Below are some ideas I have so far. Some of these, such as the first one, won't work if everyone you work with is a programming wiz or computer science major, but most people who write/maintain code at my company aren't (we are scientists/engineers).
* Make use of every feature of your programming language. For example, if you are writing in C++, make heavy use of templates, polymorphism, overloaded functions, inheritance. I hear people bitch about templated C++ a lot.

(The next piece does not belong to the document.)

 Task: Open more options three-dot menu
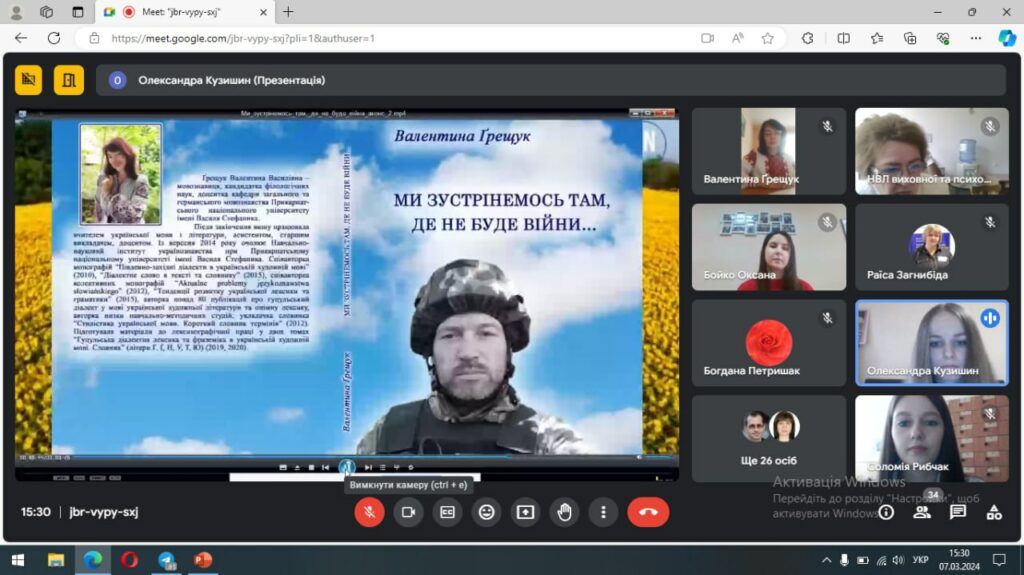click(603, 512)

* Make heavy use of the Boost library
* Never make a regular Makefile. Only use obscure build tools that only you know how to use
* Make your code have external dependencies which are difficult for a novice to learn to install
* If you are a foreigner, then write comments in your native language. I know a french guy who did this and after he left it was really tough for my company to find another french guy to replace him.

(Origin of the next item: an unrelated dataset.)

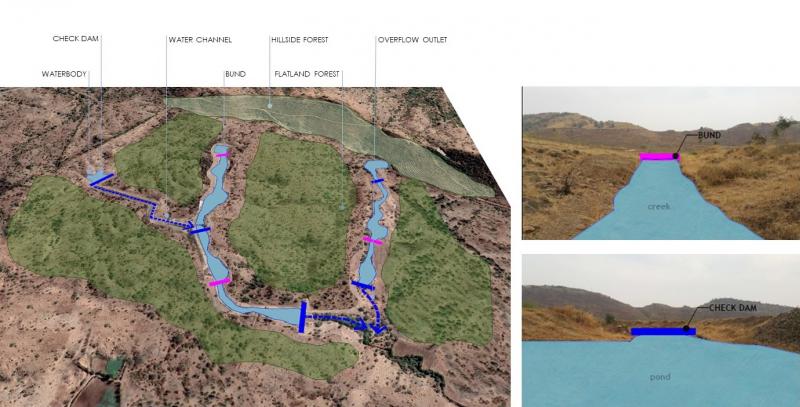
Task: Select the WATER CHANNEL label
Action: [200, 40]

Are you so terrible at your job that you have to sabotage your own work and go against the unix philosophies just to secure your job?
Why won't you just be a better programmer and developer instead, so they choose not to replace you for the right reasons?
Asher Ramirez
write your own tools in lisp
it's what I do, not even a programmer but sometimes I have to do something and it btfo our actual programmers who have to spend ten years with retarded C++ syntax while I just rewrite the compiler and reader to solve my problem, making inscrutable but truly amazing programs
Christian Cruz
I would recognise this immediately and have your arse kicked out. If it's unnecessarily complicated be prepared to explain yourself. And if you're not lazy that will also raise questions.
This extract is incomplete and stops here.